- **Written task**
Copy the rows below, switching every "dropdown" to "drop-down menu" and leaving everything else unchanged.

--- --- ---

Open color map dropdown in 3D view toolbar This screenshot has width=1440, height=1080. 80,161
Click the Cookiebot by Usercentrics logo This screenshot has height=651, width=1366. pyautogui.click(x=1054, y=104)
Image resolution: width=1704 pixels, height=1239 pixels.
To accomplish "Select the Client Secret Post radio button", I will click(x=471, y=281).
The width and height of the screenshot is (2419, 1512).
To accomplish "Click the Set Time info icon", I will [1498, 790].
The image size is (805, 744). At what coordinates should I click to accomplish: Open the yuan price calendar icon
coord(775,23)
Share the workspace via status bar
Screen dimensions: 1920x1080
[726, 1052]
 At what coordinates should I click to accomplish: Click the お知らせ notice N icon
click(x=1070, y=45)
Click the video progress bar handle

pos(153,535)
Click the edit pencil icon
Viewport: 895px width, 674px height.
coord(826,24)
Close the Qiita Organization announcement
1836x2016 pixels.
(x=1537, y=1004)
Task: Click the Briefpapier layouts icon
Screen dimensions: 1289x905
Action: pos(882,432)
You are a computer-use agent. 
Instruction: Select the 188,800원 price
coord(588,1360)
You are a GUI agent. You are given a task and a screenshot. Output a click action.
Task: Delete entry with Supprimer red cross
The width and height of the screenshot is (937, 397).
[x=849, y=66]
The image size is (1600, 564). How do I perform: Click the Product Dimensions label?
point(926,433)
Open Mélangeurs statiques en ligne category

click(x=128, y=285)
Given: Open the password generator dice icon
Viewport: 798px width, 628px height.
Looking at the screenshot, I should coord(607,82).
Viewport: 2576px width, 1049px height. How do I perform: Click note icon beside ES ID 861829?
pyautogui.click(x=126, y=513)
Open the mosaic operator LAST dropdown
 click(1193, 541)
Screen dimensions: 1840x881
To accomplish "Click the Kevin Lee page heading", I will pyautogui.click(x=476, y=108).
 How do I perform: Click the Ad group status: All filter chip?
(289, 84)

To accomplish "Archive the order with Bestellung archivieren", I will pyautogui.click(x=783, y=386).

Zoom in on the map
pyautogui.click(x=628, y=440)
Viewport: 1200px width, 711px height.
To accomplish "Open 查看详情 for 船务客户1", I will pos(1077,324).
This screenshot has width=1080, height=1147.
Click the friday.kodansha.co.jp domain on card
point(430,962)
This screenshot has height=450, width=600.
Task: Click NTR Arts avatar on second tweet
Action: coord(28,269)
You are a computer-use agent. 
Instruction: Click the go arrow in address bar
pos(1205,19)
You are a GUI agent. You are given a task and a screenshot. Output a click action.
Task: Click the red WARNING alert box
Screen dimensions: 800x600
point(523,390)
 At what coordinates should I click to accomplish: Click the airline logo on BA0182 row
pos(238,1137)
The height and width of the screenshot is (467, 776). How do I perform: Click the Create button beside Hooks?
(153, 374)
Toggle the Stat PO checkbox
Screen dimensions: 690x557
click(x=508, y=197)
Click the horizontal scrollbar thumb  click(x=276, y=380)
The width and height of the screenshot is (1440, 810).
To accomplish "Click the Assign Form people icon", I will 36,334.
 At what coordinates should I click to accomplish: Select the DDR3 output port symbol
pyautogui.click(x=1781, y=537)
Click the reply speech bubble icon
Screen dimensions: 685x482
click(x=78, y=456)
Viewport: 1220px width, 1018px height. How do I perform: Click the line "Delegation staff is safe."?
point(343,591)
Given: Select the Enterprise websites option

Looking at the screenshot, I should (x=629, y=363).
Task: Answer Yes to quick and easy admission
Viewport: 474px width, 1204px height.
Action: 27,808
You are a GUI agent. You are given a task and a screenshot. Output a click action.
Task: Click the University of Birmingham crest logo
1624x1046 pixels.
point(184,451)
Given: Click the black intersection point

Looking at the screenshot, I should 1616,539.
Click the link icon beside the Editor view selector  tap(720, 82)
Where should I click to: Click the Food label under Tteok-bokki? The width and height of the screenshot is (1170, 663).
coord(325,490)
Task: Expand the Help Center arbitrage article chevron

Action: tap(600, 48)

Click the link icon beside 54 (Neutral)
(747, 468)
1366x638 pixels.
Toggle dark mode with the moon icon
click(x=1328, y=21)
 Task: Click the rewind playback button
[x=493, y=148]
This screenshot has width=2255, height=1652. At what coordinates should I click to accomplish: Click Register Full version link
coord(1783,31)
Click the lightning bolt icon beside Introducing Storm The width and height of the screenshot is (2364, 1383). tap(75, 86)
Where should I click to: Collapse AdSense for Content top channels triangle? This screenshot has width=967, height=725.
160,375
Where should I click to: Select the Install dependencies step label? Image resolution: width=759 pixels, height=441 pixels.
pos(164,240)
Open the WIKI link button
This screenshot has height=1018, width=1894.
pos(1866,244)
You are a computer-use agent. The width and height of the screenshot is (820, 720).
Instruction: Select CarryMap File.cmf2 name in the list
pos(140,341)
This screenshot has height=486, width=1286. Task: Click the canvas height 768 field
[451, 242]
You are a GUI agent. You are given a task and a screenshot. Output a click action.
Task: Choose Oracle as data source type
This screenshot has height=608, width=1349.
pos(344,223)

--- --- ---

- **Solved exercise**
Open color map drop-down menu in 3D view toolbar This screenshot has width=1440, height=1080. 80,161
Click the Cookiebot by Usercentrics logo This screenshot has height=651, width=1366. pyautogui.click(x=1054, y=104)
Image resolution: width=1704 pixels, height=1239 pixels.
To accomplish "Select the Client Secret Post radio button", I will click(x=471, y=281).
The width and height of the screenshot is (2419, 1512).
To accomplish "Click the Set Time info icon", I will [1498, 790].
The image size is (805, 744). At what coordinates should I click to accomplish: Open the yuan price calendar icon
coord(775,23)
Share the workspace via status bar
Screen dimensions: 1920x1080
[726, 1052]
 At what coordinates should I click to accomplish: Click the お知らせ notice N icon
click(x=1070, y=45)
Click the video progress bar handle

pos(153,535)
Click the edit pencil icon
Viewport: 895px width, 674px height.
coord(826,24)
Close the Qiita Organization announcement
1836x2016 pixels.
(x=1537, y=1004)
Task: Click the Briefpapier layouts icon
Screen dimensions: 1289x905
Action: pos(882,432)
You are a computer-use agent. 
Instruction: Select the 188,800원 price
coord(588,1360)
You are a GUI agent. You are given a task and a screenshot. Output a click action.
Task: Delete entry with Supprimer red cross
The width and height of the screenshot is (937, 397).
[x=849, y=66]
The image size is (1600, 564). How do I perform: Click the Product Dimensions label?
point(926,433)
Open Mélangeurs statiques en ligne category

click(x=128, y=285)
Given: Open the password generator dice icon
Viewport: 798px width, 628px height.
Looking at the screenshot, I should coord(607,82).
Viewport: 2576px width, 1049px height. How do I perform: Click note icon beside ES ID 861829?
pyautogui.click(x=126, y=513)
Open the mosaic operator LAST drop-down menu
 click(1193, 541)
Screen dimensions: 1840x881
To accomplish "Click the Kevin Lee page heading", I will pyautogui.click(x=476, y=108).
 How do I perform: Click the Ad group status: All filter chip?
(289, 84)

To accomplish "Archive the order with Bestellung archivieren", I will pyautogui.click(x=783, y=386).

Zoom in on the map
pyautogui.click(x=628, y=440)
Viewport: 1200px width, 711px height.
To accomplish "Open 查看详情 for 船务客户1", I will pos(1077,324).
This screenshot has width=1080, height=1147.
Click the friday.kodansha.co.jp domain on card
point(430,962)
This screenshot has height=450, width=600.
Task: Click NTR Arts avatar on second tweet
Action: coord(28,269)
You are a computer-use agent. 
Instruction: Click the go arrow in address bar
pos(1205,19)
You are a GUI agent. You are given a task and a screenshot. Output a click action.
Task: Click the red WARNING alert box
Screen dimensions: 800x600
point(523,390)
 At what coordinates should I click to accomplish: Click the airline logo on BA0182 row
pos(238,1137)
The height and width of the screenshot is (467, 776). How do I perform: Click the Create button beside Hooks?
(153, 374)
Toggle the Stat PO checkbox
Screen dimensions: 690x557
click(x=508, y=197)
Click the horizontal scrollbar thumb  click(x=276, y=380)
The width and height of the screenshot is (1440, 810).
To accomplish "Click the Assign Form people icon", I will 36,334.
 At what coordinates should I click to accomplish: Select the DDR3 output port symbol
pyautogui.click(x=1781, y=537)
Click the reply speech bubble icon
Screen dimensions: 685x482
click(x=78, y=456)
Viewport: 1220px width, 1018px height. How do I perform: Click the line "Delegation staff is safe."?
point(343,591)
Given: Select the Enterprise websites option

Looking at the screenshot, I should (x=629, y=363).
Task: Answer Yes to quick and easy admission
Viewport: 474px width, 1204px height.
Action: 27,808
You are a GUI agent. You are given a task and a screenshot. Output a click action.
Task: Click the University of Birmingham crest logo
1624x1046 pixels.
point(184,451)
Given: Click the black intersection point

Looking at the screenshot, I should 1616,539.
Click the link icon beside the Editor view selector  tap(720, 82)
Where should I click to: Click the Food label under Tteok-bokki? The width and height of the screenshot is (1170, 663).
coord(325,490)
Task: Expand the Help Center arbitrage article chevron

Action: tap(600, 48)

Click the link icon beside 54 (Neutral)
(747, 468)
1366x638 pixels.
Toggle dark mode with the moon icon
click(x=1328, y=21)
 Task: Click the rewind playback button
[x=493, y=148]
This screenshot has width=2255, height=1652. At what coordinates should I click to accomplish: Click Register Full version link
coord(1783,31)
Click the lightning bolt icon beside Introducing Storm The width and height of the screenshot is (2364, 1383). tap(75, 86)
Where should I click to: Collapse AdSense for Content top channels triangle? This screenshot has width=967, height=725.
160,375
Where should I click to: Select the Install dependencies step label? Image resolution: width=759 pixels, height=441 pixels.
pos(164,240)
Open the WIKI link button
This screenshot has height=1018, width=1894.
pos(1866,244)
You are a computer-use agent. The width and height of the screenshot is (820, 720).
Instruction: Select CarryMap File.cmf2 name in the list
pos(140,341)
This screenshot has height=486, width=1286. Task: Click the canvas height 768 field
[451, 242]
You are a GUI agent. You are given a task and a screenshot. Output a click action.
Task: Choose Oracle as data source type
This screenshot has height=608, width=1349.
pos(344,223)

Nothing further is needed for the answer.